### Text section ###

Tuesday, November 18, 2008

Mid-Life Teaching

Midway along the journey of our life I woke to find myself in a dark wood, for I had wandered off from the straight path. - Dante Alighieri

First lines of the Divine Comedy.


Recently I realized that this blog might frustrate a new teacher. She might be looking for what to do tomorrow, how to manage a rowdy class or how to deal with the countless little details of teaching. After eleven years in the teaching business, I find that I have gotten more philosophical about how what I am doing is affecting those I am doing it to.

I have lost the straight path. The answers don't really come easily anymore. I find I like to do things like write blog posts instead of grading lab reports.

However, as a teacher and a hiker, that where the trail ends, the adventure begins. And teaching, thankfully, still feels adventurous.

Tech tools: Twitter in the classroom

Me: "I'll send you an email."
Student: "uh...I don't check my email."
Me: "Ever?"
Student: "Ever. I just delete everything."

Email is sooooooo 2006. At least you would think so if you asked many of my students. Teachers use email and it represents the pinnacle of high tech for many of us. However, an increasing number of students (it was 2 in a group of about 15 in a recent poll of mine) don't really use it. Certainly not for their personal peer-to-peer communication.

### Records shown ###

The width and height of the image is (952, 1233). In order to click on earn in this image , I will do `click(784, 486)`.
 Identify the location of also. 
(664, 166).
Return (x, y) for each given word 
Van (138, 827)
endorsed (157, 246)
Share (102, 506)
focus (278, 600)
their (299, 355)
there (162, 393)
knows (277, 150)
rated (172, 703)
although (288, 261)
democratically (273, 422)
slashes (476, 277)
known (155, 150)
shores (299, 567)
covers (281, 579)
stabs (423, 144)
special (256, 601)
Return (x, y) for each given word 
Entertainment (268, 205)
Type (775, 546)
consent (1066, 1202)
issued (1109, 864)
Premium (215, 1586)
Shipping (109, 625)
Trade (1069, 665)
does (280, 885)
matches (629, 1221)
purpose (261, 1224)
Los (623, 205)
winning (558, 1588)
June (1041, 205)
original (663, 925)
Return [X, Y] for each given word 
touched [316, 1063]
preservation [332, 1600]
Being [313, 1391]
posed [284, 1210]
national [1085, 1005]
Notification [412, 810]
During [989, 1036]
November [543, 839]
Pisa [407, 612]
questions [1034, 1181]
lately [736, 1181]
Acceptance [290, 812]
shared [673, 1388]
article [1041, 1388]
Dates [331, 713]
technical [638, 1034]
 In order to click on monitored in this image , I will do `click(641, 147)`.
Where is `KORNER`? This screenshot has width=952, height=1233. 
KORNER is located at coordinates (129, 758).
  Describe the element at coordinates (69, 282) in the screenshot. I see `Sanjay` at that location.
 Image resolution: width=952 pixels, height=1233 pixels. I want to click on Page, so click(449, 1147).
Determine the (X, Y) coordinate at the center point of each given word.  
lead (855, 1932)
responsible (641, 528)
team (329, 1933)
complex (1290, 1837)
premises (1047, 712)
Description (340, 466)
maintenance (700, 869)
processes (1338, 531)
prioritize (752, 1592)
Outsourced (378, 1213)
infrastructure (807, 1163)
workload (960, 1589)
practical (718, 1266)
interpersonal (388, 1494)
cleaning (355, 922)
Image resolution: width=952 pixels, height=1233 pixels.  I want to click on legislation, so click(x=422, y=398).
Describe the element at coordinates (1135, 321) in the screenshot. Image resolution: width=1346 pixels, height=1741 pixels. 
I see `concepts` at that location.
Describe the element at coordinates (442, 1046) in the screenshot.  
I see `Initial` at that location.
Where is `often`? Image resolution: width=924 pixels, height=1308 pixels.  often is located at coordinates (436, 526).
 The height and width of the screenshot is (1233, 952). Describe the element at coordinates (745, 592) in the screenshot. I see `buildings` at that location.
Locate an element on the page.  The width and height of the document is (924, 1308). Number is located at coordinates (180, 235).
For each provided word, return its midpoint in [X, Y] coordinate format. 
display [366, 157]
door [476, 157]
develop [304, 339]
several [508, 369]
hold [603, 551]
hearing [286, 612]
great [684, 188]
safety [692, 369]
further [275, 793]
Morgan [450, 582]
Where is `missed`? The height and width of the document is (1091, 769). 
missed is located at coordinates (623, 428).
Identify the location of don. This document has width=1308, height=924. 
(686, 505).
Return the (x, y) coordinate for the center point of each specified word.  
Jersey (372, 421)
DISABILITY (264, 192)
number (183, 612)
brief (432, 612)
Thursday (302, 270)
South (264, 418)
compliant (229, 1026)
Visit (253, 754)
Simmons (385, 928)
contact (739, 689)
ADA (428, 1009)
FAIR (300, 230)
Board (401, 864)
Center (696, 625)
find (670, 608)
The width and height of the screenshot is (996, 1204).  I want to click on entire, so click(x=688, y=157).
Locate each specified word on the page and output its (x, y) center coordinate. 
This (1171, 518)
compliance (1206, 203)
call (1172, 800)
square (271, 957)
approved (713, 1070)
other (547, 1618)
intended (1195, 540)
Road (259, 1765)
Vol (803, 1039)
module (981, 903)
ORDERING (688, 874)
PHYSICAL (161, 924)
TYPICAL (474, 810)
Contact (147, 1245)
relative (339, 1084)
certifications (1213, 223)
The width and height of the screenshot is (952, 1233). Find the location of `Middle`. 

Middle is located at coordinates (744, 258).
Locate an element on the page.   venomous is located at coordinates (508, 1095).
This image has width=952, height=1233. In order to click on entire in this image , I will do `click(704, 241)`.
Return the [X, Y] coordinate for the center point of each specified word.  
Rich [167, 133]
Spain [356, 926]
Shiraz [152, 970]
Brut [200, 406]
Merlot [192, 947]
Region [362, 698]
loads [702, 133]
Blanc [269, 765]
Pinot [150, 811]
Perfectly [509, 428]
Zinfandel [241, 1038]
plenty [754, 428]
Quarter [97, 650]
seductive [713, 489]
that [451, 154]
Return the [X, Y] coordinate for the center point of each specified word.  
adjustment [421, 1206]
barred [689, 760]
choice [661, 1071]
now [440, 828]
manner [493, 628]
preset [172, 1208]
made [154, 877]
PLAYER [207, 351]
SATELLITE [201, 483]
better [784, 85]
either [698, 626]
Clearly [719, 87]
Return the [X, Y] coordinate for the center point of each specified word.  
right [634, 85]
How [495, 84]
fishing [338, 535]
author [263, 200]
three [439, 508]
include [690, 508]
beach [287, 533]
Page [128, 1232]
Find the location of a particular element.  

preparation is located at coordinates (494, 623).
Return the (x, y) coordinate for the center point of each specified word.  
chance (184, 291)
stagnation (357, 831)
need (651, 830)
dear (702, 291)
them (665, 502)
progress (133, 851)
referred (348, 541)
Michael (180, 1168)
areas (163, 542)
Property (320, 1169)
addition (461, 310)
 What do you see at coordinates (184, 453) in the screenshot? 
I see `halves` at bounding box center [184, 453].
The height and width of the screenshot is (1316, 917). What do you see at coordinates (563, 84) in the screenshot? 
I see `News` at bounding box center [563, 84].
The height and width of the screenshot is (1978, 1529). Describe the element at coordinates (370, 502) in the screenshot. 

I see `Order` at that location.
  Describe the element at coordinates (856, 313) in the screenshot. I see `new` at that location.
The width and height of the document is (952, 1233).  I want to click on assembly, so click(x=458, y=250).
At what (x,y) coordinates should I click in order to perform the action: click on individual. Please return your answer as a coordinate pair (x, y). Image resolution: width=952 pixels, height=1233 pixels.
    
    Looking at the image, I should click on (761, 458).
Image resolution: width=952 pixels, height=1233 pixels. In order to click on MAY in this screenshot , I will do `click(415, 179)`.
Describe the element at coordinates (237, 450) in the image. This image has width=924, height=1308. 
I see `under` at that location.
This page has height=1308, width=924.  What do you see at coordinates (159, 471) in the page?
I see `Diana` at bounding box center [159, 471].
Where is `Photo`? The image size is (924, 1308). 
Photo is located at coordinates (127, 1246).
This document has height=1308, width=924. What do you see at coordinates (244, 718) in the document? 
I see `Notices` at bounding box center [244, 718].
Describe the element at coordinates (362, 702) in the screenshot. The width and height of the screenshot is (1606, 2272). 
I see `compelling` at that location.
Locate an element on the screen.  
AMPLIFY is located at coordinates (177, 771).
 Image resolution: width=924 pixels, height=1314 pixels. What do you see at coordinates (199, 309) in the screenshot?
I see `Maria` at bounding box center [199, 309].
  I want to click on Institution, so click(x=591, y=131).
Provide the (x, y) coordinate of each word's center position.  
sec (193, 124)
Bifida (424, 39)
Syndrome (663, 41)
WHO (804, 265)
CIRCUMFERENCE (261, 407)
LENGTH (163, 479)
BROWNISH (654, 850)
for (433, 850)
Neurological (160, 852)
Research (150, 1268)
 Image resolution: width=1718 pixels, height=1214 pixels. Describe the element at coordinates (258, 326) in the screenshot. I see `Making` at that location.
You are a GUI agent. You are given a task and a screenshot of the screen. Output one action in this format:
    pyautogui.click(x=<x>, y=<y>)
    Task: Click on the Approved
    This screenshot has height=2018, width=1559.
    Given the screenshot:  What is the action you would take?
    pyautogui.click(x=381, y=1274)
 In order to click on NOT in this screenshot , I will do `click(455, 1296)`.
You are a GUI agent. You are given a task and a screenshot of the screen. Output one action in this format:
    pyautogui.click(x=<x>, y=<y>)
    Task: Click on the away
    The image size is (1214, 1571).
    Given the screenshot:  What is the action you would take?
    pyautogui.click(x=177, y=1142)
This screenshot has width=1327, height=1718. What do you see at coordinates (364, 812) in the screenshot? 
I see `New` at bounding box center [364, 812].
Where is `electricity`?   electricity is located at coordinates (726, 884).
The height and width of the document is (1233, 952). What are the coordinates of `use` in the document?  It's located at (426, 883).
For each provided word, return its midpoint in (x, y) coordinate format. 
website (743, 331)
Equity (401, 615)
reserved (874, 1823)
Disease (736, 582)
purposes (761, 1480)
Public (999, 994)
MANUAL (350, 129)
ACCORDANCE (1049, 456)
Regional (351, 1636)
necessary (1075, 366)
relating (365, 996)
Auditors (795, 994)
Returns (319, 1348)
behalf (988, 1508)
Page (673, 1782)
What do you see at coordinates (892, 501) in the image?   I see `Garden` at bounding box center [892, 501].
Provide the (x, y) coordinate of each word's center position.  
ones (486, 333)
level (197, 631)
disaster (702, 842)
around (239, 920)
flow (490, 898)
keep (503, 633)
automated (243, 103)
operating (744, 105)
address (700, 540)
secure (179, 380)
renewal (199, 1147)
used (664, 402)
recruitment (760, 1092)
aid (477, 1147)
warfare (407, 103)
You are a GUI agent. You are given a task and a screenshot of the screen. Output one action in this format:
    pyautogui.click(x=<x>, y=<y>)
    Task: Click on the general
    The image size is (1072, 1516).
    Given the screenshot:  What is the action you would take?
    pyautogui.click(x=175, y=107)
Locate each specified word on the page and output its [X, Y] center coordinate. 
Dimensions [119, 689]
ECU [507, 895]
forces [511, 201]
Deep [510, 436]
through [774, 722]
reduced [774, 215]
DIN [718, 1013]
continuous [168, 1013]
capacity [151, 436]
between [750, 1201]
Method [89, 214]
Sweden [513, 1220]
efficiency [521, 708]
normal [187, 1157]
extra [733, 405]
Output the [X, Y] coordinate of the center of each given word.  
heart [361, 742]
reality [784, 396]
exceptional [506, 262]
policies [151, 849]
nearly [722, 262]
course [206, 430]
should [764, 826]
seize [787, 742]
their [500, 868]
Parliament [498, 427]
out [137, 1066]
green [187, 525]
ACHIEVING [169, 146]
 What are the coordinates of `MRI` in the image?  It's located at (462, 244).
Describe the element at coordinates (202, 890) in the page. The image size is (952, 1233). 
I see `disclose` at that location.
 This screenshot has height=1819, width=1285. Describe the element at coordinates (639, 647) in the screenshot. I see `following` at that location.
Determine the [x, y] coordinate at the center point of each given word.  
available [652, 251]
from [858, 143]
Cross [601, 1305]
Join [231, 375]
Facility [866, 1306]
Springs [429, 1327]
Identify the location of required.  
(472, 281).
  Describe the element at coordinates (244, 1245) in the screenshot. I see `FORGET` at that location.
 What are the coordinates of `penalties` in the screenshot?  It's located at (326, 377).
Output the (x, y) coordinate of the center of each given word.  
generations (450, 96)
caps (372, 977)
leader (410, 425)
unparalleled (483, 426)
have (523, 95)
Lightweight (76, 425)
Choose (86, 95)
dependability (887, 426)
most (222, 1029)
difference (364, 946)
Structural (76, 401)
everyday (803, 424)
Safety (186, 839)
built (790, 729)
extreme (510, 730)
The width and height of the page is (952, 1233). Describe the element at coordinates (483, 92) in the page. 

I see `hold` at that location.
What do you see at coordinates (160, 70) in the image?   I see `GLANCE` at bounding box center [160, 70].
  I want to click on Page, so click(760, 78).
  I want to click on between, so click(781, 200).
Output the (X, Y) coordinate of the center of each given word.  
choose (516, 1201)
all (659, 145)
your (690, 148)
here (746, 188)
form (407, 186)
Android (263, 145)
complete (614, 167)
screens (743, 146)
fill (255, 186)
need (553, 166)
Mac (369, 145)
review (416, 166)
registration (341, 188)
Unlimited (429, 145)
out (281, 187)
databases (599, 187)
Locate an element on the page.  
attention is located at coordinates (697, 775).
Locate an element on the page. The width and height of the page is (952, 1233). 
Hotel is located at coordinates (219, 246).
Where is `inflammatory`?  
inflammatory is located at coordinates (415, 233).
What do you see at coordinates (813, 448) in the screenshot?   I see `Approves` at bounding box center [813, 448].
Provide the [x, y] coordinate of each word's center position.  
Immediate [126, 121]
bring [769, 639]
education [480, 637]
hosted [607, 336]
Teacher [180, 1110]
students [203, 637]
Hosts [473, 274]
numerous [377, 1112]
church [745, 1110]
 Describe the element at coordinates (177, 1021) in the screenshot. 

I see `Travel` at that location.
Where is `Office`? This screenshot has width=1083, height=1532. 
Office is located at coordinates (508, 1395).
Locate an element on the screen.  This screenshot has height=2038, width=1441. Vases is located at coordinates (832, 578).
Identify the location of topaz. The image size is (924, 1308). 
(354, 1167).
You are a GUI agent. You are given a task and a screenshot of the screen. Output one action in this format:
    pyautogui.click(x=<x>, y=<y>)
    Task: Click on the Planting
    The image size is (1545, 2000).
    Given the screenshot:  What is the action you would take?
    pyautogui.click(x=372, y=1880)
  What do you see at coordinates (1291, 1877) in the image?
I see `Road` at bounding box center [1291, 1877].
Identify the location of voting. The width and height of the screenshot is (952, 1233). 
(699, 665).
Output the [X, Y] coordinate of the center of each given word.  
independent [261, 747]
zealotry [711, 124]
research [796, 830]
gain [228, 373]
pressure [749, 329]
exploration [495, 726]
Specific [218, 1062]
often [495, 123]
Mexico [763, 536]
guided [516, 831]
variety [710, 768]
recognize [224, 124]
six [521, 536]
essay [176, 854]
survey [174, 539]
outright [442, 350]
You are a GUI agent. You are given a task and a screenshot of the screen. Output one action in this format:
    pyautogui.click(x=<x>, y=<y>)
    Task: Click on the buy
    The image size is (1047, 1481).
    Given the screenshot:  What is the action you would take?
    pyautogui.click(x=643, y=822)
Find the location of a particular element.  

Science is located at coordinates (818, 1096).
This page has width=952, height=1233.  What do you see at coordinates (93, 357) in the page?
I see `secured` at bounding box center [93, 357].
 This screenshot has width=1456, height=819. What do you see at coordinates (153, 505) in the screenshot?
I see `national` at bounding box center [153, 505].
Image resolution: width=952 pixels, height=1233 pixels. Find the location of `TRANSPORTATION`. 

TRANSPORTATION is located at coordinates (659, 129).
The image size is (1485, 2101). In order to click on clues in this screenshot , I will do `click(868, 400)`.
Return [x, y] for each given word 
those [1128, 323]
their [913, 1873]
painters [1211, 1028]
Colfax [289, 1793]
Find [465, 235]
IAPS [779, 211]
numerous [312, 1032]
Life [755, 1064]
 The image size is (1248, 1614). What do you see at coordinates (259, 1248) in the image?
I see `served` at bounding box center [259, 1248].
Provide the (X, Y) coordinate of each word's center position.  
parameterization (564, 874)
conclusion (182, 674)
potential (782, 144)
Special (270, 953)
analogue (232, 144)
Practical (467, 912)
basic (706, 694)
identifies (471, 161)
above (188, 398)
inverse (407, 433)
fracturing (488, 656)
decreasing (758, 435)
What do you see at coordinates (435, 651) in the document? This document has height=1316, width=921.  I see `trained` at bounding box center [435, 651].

###

### Exercises to complete
(1) According to the blog post on mid-life teaching, how many years has the writer been in the teaching business?
(2) Shift every coordinate in the listing's answers by adding 109 to each number, and give each line again in full. Begin at the first line of the listing and stop after the line that contains "Premium (215, 1586)".
The blog post and the listing have nothing to do with each other.

### Exercise answers
(1) Eleven years.

(2)
The width and height of the image is (952, 1233). In order to click on earn in this image , I will do `click(893, 595)`.
 Identify the location of also. 
(773, 275).
Return (x, y) for each given word 
Van (247, 936)
endorsed (266, 355)
Share (211, 615)
focus (387, 709)
their (408, 464)
there (271, 502)
knows (386, 259)
rated (281, 812)
although (397, 370)
democratically (382, 531)
slashes (585, 386)
known (264, 259)
shores (408, 676)
covers (390, 688)
stabs (532, 253)
special (365, 710)
Return (x, y) for each given word 
Entertainment (377, 314)
Type (884, 655)
consent (1175, 1311)
issued (1218, 973)
Premium (324, 1695)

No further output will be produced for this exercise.